OCS, VoIP, Contact Centers, and the Camel’s Nose
One last observation to wrap up my musings on the Microsoft-Aspect alliance. Tucked into the press release announcing the whole shebang was this curious line:
Aspect plans to extend the interoperability of its Unified IP with Office Communications Server to include software-powered voice in subsequent releases.
I asked Aspect’s Thomas Chamberlain what this actually means. Apparently it’s an oblique reference to the telephony switch that provides basic call control for Aspect’s contact center solution. Right now call control functions are the responsibility of some kind of generic voice switch. In some Aspect documentation I’ve seen Digium’s Asterisk PBX software referenced as providing this function. Going forward the plan seems to be to ditch the switch and instead use OCS’s native VoIP instead.

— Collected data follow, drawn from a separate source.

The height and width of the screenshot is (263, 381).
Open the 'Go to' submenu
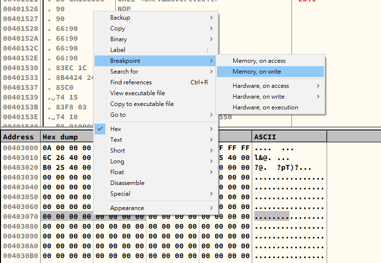(x=118, y=115)
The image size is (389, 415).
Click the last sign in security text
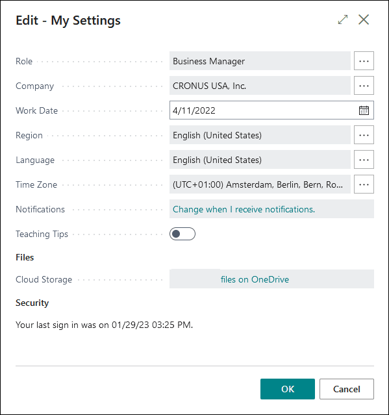[105, 325]
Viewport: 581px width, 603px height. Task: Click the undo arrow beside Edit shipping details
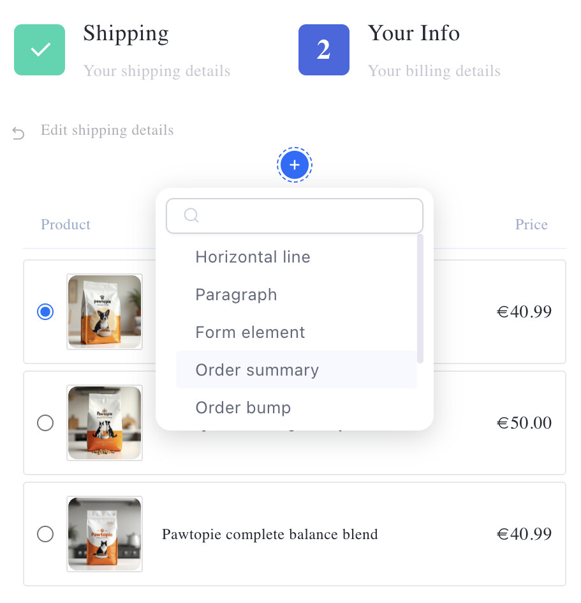[18, 133]
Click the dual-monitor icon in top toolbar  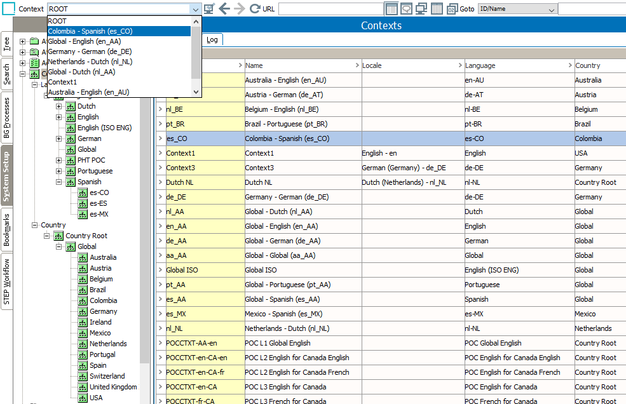[x=421, y=9]
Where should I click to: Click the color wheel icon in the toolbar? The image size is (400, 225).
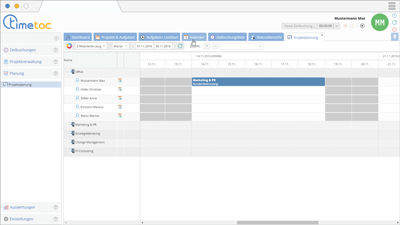pos(69,46)
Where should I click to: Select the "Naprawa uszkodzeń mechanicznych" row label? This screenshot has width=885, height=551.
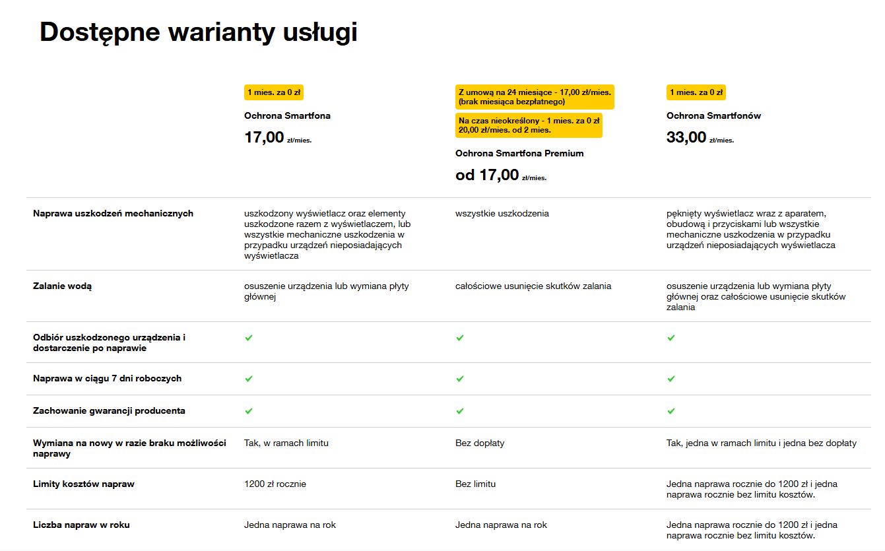(113, 214)

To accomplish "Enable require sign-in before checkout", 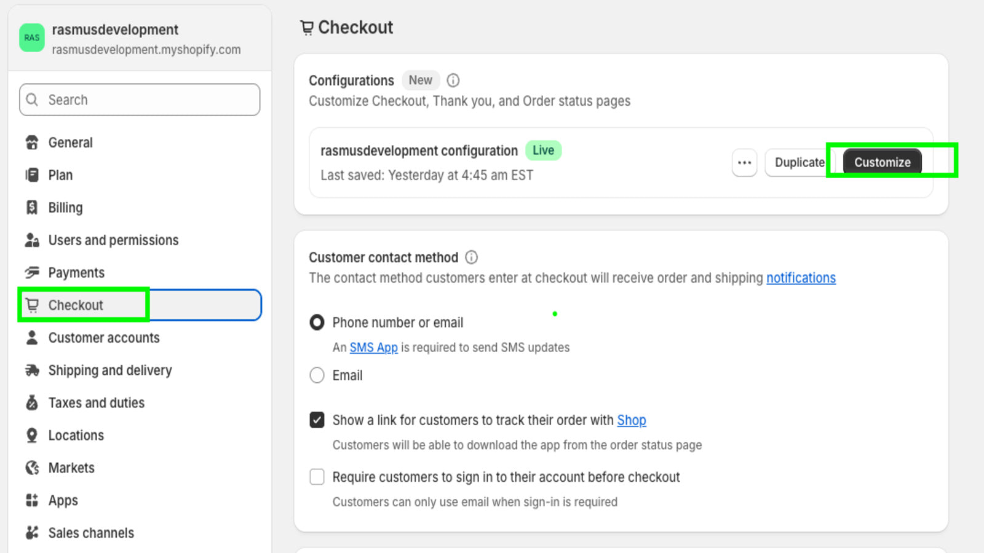I will [317, 477].
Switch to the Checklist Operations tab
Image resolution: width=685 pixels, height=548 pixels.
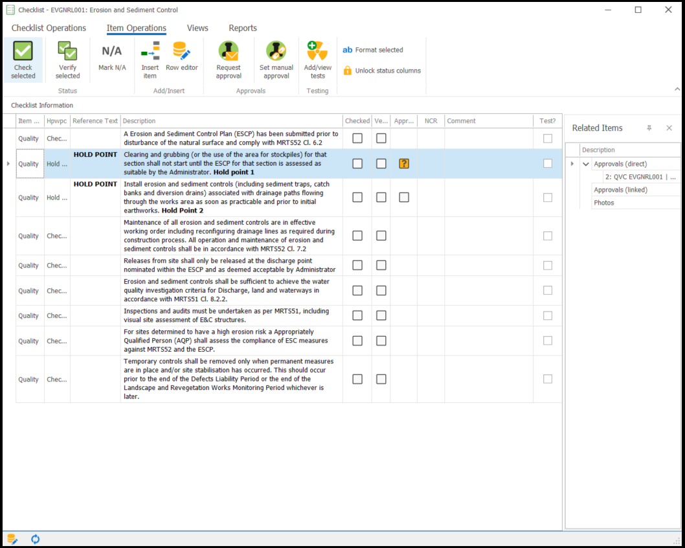(x=49, y=28)
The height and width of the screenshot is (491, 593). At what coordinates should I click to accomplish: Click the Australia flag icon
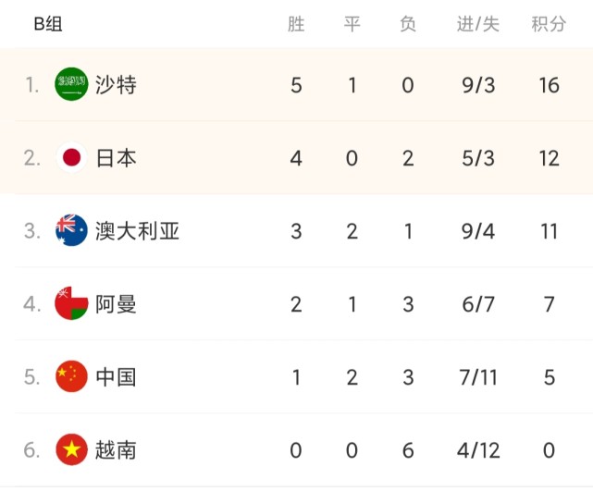point(71,230)
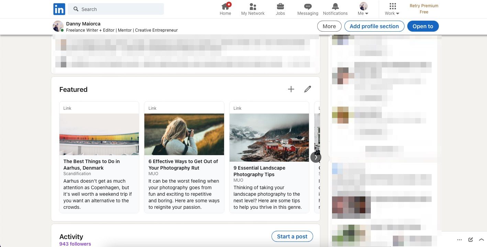Click the Open to button

click(x=423, y=26)
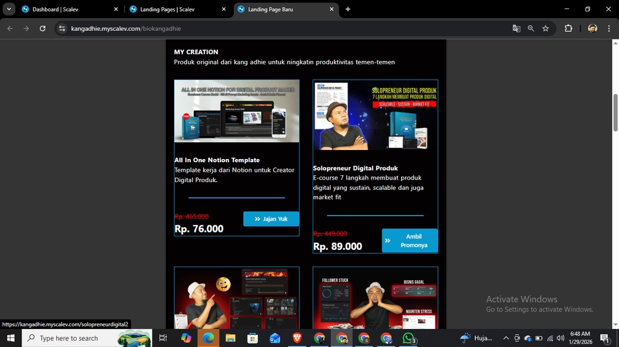The image size is (619, 347).
Task: Click the Ambil Promonya button
Action: 409,241
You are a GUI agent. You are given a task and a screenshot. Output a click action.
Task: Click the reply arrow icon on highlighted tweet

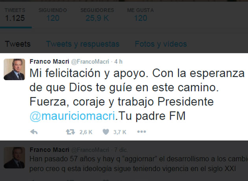click(x=34, y=132)
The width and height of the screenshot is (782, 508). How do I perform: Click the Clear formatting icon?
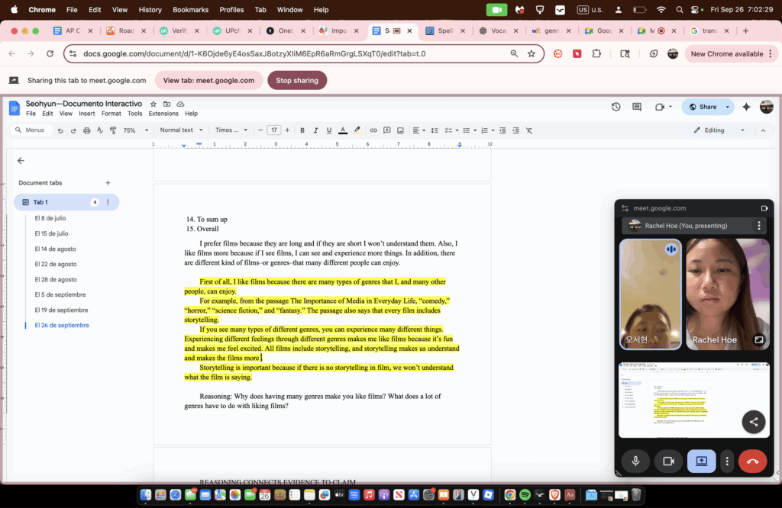529,130
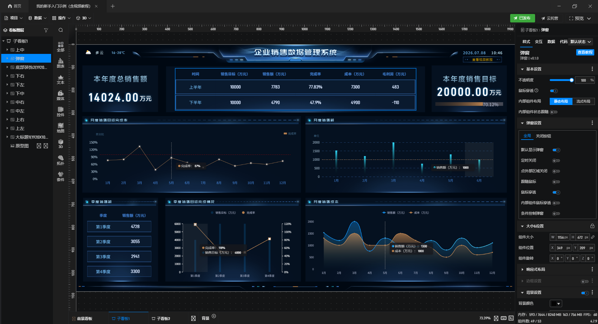
Task: Select the 文本 text component icon
Action: pyautogui.click(x=60, y=79)
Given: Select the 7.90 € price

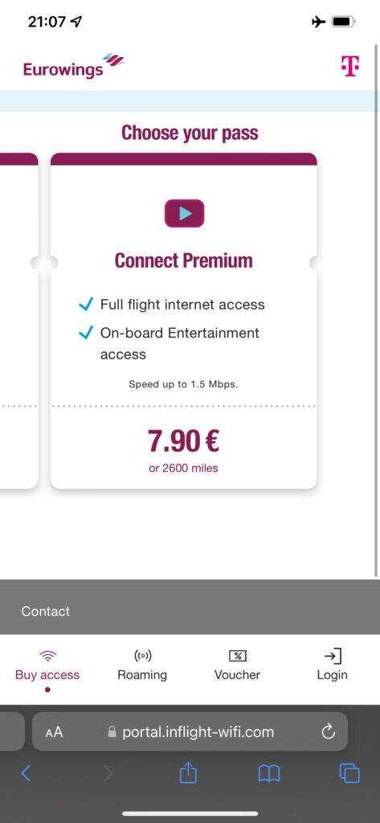Looking at the screenshot, I should tap(183, 441).
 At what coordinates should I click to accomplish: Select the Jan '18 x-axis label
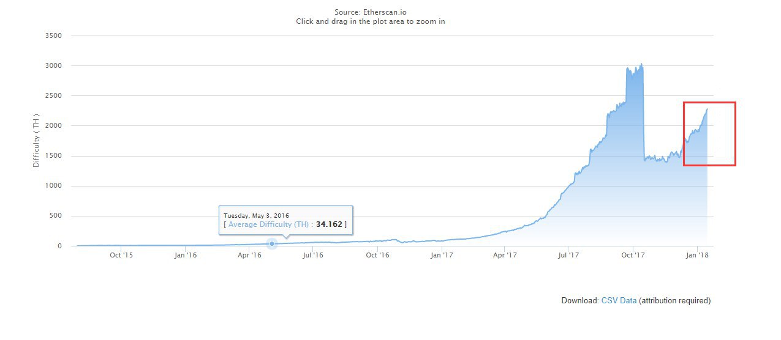point(697,255)
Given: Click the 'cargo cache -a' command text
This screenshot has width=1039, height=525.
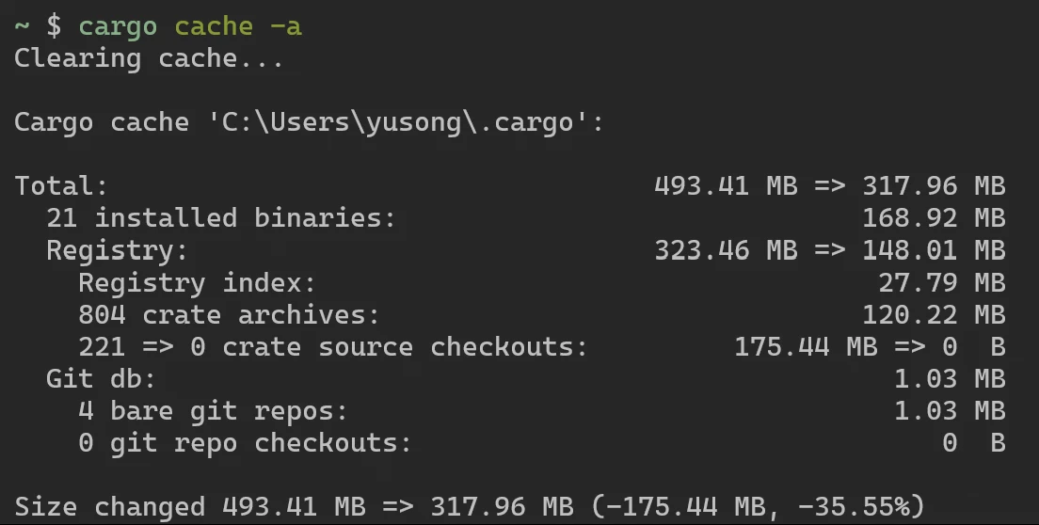Looking at the screenshot, I should click(190, 25).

I’m not sure how to reconcile this with Microsoft’s “VoIP As You Are” advertising message, whose central tenet seems to be to leave business voice systems in place and deploy OCS in conjunction with them. But Microsoft has all along been schizophrenic when it comes to its intentions to either peacefully coexist with or aggressively compete with the PBX establishment. Clearly the company’s long term plan is to mold OCS into a PBX replacement. Replacing traditional voice infrastructure in the heart of the contact center could provide Microsoft with the proverbial nose in the tent. If Microsoft can get businesses comfortable with OCS handling call control in the contact center, it may find the same customers making room for it in the tent where the PBX currently is. This being said, given the business-critical nature of contact centers, it’s going to be a gutsy contact center manager to who starts leaning on Microsoft’s still very new VoIP software as the telephony foundation of his or her customer service environment.